Prada. Chanel. Gucci. Yves Saint Laurent. Valentino. The list could go on for pages.
Brand names. We all–excluding those people with incredible self-control and practicality–
want them. Many of us spend exorbitant sums, often more than we can really afford, to get the newest Burberry watch, or at least last season’s Kate Spade purse.
Why do we do this?
Since I was little, I was taught that name brands mean better quality. In some cases, this makes sense; you simply aren’t getting high quality fabric at Forever 21 like you are at Diane Von Furstenberg. Sometimes, though, the vast difference in pricing just doesn’t “add up.” I thought about this last week when I was doing my usual (NOT in class, of course) online shopping. Nordstrom.com, Google’s top website suggestion on my laptop, was open, and I was mindlessly browsing through ties.
After finding a beautiful Ferragamo tie for $300 and adding it to my cart–with little intention of actually buying it, but wishful–Nordstrom recommended that I look at a “similar choice.” A $19 tie from TieBar popped up on my screen, and I realized that it was indeed very similar to the previous tie I had been looking at. The design, the size, and even the material were all very much the same.
I rolled my eyes. Knockoffs. Why would I buy this second-class version of a Ferragamo? I may as well buy a tie at Target (not to knock Target shoppers; they have some amazing dresses nowadays).
Then I stopped.
Why was this $19 tie a “knockoff?” What made it any less worthy than the $300 one? The only major difference, which led to the price gap that influenced my contempt for the TieBar version, was the name stitched into the tag. A name that no one would even see. I had valued the ties based on the name and the price that went along with each.
In his book Predictably Irrational, Israeli author and sociologist Dan Ariely discusses many human behavioral patterns that don’t fall into the category of pure logic. One of the chapters, entitled “The Fallacy of Supply and Demand,” discusses a concept called arbitrary coherence. When we–human beings, I mean–see a price fixed to something, we assume that the item is worth that much. If that number is stuck to that bracelet, it must be valuable enough that someone is willing to pay that price for it. Therefore, that price must be what it’s worth. We wouldn’t know how arbitrarily a number was assigned to an item; all we know is what we see and are told. We follow the crowd and presume that others’ choices have merit on which to base ours.
A famous example of this phenomenon is the value of the black pearl. There was a clever businessman who realized that people were clamoring for gleaming white pearls, while there was a practically infinite number of black pearls in supply, and no market for them at all. This man brought these cheap, disregarded pearls to his friend Harry Winston.

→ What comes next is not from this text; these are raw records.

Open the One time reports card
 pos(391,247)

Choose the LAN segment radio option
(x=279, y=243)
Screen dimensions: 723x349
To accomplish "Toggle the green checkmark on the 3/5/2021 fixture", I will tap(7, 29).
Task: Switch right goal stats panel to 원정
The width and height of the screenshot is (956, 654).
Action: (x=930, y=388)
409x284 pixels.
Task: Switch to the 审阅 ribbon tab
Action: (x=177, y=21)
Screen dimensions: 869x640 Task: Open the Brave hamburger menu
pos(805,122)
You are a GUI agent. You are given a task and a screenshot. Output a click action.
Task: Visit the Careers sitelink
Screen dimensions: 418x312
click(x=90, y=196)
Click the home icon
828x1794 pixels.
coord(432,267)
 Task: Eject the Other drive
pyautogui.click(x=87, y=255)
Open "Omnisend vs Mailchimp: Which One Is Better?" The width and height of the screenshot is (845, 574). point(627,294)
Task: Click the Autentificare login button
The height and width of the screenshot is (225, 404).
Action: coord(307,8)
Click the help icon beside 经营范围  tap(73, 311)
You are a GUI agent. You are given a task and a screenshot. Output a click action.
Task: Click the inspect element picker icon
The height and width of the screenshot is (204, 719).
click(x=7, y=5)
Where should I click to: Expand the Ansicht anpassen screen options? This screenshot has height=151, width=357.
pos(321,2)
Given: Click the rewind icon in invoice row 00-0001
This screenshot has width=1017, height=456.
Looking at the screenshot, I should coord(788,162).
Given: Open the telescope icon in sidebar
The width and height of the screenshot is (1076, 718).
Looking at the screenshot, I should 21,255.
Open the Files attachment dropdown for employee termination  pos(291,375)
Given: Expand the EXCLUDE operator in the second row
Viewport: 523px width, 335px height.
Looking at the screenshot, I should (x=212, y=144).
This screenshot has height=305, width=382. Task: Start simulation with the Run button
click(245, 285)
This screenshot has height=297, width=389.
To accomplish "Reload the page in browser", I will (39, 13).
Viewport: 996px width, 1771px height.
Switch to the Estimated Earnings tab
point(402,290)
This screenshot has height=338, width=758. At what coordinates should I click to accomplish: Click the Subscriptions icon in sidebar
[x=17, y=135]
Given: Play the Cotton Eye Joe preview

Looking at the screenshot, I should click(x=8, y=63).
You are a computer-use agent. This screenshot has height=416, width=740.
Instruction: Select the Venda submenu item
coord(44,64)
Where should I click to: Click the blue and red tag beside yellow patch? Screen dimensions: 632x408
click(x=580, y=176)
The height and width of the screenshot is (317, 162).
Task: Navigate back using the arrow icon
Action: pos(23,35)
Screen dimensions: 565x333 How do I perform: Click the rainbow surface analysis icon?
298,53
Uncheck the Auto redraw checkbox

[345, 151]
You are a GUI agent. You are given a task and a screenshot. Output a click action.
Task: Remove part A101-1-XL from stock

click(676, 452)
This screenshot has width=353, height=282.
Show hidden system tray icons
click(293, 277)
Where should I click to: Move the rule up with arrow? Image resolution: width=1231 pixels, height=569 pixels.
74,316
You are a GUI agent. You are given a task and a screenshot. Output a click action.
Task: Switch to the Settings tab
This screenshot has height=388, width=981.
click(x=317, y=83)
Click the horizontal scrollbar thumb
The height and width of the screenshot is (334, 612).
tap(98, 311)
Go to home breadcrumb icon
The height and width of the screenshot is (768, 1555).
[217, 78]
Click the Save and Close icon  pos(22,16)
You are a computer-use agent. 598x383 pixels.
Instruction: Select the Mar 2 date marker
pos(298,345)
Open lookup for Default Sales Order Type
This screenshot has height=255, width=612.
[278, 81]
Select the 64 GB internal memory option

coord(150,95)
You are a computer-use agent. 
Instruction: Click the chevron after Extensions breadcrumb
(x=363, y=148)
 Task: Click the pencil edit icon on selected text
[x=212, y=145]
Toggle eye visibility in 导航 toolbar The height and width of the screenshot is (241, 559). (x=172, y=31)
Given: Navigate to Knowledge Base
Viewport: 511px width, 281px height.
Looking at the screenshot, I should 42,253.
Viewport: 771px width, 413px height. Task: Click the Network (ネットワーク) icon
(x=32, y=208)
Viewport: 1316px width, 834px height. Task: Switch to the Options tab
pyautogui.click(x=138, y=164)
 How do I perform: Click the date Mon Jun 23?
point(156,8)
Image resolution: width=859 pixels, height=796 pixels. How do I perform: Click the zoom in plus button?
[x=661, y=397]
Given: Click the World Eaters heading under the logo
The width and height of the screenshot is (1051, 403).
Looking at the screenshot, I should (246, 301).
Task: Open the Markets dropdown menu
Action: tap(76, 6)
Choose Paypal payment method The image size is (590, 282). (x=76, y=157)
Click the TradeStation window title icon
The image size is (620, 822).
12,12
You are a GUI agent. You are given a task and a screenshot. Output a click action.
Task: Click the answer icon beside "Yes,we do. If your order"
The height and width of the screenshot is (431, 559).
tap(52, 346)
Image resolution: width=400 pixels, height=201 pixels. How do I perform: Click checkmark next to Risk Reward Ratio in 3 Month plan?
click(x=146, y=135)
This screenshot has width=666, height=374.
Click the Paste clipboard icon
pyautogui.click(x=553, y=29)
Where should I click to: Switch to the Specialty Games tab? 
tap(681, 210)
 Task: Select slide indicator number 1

The jeweler made a piece featuring the black pearl, surrounded by diamonds and an expensive setting. Soon enough, black pearls were being worn on the necks of Winston’s clients down Fifth Avenue, in their penthouses on Park Avenue, and to every high-class event on the Upper East Side. The trend trickled down to the masses, and soon black pearls occupied a position of status in the jewelry world. What had once been in ready supply was now in high demand, thanks to the deceptive principle of arbitrary coherence.
How much better is “better quality” in clothing, or anything else, we regularly shop for? How much is that difference worth to us? Are we really evaluating items based on material and durability, or based on what we’re told to get? One little label stitched into a tag can change our whole perspective on an item. At a certain point, we have to draw the line and see where we’re getting the best deal, and where we’re falling into a consumer trap. I know it’s something that I certainly have to work on.
This doesn’t mean that there’s nothing to name brands. It’s reassuring to know that you are getting the best quality possible, even if it’s expensive. Designer clothing also keeps you in on the current trends; when you shop designer, you stay ahead of the fashion game. At a certain point though, we have to stop and think. Are we really getting what we’re paying for?